In a growing concern for financial institutions, the rise of instant payments has led to an irreversible loss of funds. According to recent data from PYMNTS Intelligence, 40% of financial institutions lost more money to fraud last year, with scams accounting for 23% of fraudulent transactions and experiencing a 56% year-over-year rise.

The problem is compounded by the fact that once funds leave an account, they cannot be recalled. This has led banks to invest in AI-powered solutions to investigate and recover stolen funds after the transaction clears. Nasdaq Verafin's Agentic AI Workforce, for example, includes two new role-based agents: the Agentic Fraud Analyst and the Agentic AML Analyst. These agents will automate investigative work currently performed manually by fraud and compliance teams.
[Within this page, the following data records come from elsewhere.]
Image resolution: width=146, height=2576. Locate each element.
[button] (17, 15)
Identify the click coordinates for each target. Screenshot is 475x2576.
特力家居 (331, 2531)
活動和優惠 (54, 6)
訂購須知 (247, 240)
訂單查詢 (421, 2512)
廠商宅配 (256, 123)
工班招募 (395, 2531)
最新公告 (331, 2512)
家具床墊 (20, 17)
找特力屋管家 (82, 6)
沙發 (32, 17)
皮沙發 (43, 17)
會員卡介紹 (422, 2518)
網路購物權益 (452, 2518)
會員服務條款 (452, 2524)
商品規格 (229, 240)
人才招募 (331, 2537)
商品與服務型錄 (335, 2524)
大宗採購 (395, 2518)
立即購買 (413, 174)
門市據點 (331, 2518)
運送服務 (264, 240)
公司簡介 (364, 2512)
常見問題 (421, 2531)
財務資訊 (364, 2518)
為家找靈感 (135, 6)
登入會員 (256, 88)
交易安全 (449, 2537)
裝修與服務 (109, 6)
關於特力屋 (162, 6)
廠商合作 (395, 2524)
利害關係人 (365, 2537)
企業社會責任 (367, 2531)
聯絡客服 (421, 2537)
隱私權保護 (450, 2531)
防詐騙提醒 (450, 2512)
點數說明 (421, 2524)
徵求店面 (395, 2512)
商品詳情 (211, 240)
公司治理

In India, the Reserve Bank Innovation Hub has launched MuleHunter.AI, an AI system operational across 26 banks that detects about 20,000 mule accounts per month. Mule accounts are intermediary accounts used to route stolen funds through multiple banks before withdrawing them. The Indian Cyber Crime Coordination Centre reported identifying 2.65 million first-layer mule accounts as of December 31, facilitating the theft of nearly $2.4 billion.
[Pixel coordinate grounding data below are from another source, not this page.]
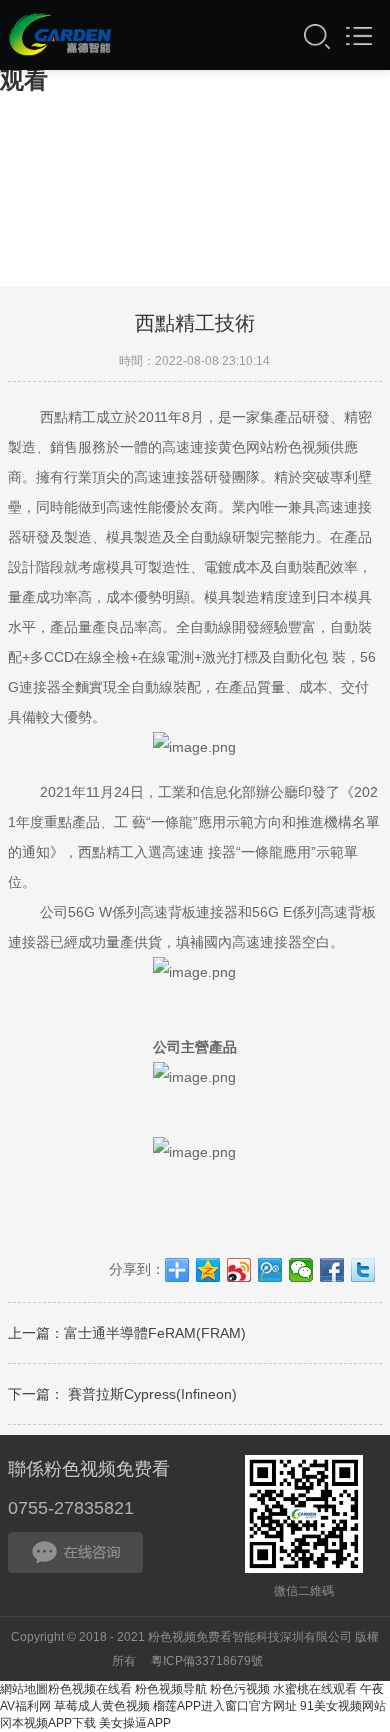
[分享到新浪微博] (239, 1270)
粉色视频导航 (171, 1689)
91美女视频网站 (343, 1706)
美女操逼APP (135, 1723)
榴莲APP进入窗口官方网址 (225, 1706)
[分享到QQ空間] (208, 1270)
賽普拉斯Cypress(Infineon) (150, 1394)
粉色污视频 (240, 1689)
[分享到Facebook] (332, 1270)
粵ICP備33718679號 (207, 1661)
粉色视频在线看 (90, 1689)
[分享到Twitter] (363, 1270)
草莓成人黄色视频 (102, 1706)
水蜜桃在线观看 (315, 1689)
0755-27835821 (71, 1508)
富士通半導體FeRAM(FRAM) (155, 1333)
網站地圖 (24, 1689)
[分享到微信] (301, 1270)
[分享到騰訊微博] (270, 1270)
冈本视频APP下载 (48, 1723)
Meanwhile, JPMorgan Chase and ACI Worldwide have announced a partnership to embed JPMorgan's Kinexys Liink account verification directly into ACI Worldwide's enterprise fraud platform. This move aims to apply consistent controls across payment rails before funds leave the account.

The use of AI in recovering stolen funds is becoming increasingly important as traditional methods become impractical due to the speed at which instant payments clear. By reconstructing transaction patterns and connecting related activity across institutions, banks hope to stay ahead of cybercriminals and recover lost funds.